A trust is an agreement between an owner of assets and trustees. In terms of this agreement, the trustees undertake that they will administer the trust's assets with the necessary care to the benefit of the beneficiaries. It is an efficient and flexible way to ensure that assets are looked after. It also ensures that assets are objectively managed and controlled by appointed trustees in the best interests of the beneficiaries.
The protection of your loved ones' financial interests is extremely important in the planning of your estate. You want to be sure that your family, and especially minors, will be looked after, and that your estate and income tax obligations are kept as low as possible, so that your heirs can enjoy the full benefit of your estate.

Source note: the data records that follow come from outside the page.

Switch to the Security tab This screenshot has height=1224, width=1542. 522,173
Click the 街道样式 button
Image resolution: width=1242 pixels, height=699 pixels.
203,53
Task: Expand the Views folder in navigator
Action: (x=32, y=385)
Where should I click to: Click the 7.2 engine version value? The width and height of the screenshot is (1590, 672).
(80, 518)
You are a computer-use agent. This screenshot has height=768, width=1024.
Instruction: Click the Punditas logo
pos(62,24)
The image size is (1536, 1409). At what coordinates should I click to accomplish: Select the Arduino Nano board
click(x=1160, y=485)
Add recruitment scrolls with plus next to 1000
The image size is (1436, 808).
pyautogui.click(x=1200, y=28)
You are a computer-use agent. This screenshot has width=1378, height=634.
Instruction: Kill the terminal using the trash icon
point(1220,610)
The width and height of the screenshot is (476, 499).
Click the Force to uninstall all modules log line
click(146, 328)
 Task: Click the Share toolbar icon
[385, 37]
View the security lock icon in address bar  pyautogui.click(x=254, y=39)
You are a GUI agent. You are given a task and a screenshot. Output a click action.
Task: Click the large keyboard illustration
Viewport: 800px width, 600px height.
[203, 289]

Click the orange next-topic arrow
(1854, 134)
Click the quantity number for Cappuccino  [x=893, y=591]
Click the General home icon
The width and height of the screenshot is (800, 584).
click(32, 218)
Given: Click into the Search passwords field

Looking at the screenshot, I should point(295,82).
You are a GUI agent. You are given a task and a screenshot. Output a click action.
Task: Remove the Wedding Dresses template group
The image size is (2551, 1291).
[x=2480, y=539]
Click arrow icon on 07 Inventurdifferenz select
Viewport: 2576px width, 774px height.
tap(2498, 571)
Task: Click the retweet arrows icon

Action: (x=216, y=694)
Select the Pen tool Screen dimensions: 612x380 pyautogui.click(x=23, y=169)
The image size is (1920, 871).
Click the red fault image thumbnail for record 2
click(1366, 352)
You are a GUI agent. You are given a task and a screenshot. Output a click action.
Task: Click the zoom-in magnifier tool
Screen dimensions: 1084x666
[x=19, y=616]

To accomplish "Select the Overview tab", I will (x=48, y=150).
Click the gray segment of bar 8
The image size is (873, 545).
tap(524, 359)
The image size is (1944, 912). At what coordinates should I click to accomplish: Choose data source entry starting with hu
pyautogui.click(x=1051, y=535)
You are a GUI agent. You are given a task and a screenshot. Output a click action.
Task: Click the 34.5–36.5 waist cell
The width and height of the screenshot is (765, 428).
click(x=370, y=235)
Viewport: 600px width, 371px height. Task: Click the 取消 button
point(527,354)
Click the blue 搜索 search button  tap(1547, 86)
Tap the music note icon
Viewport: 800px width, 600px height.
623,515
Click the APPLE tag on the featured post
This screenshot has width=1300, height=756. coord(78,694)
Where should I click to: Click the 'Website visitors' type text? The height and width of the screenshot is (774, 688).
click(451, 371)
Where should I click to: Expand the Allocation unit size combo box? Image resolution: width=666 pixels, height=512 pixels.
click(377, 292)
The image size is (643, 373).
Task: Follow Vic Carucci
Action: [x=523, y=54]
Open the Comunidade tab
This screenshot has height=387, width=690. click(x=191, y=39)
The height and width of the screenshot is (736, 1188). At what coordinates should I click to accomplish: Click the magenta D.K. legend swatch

An Inter Vivos Trust remains one of the most valuable mechanisms to protect and grow assets. Inter Vivos Trusts are often recommended for saving estate duty, but there are other reasons, such as:
• To protect your assets from creditors or relationship claim
• To provide continuity after death
• To protect your assets if a beneficiary is a minor or disabled
However, an Inter Vivos Trust is not suitable for every individual or family and you need to consult a lawyer in this regard
Testamentary Trusts are created in a person's Will and only come into effect on the death of that person. The Will then operates as the trust deed spelling out the terms of the trust. The terms would state for whom and under what circumstances beneficiaries are to benefit and when the trust is to terminate. There are various reasons and circumstances to consider when deciding whether to create a Testamentary Trust, some relating to family issues and others to monetary and tax considerations.
A Will is an important legal document that has a significant impact on how your family, or those dearest and dependant on you, live after you die. A Will should be reviewed and updated from time to time. A change in your personal and financial circumstances should automatically trigger a review. Legislation or decisions made by the courts also impact on Wills and estate planning and it is therefore extremely important to obtain expert advice when drafting a Will.
A Trustee is responsible for managing all of the property owned by a trust for the benefit of the trust beneficiaries. The exact duties of a Trustee will vary based on what assets are owned by the trust. For example, if the trust consists of bank and investment accounts, then the Trustee will be responsible for overseeing these accounts. Or, if the trust owns rental real estate, then the Trustee will be responsible for managing the rental property.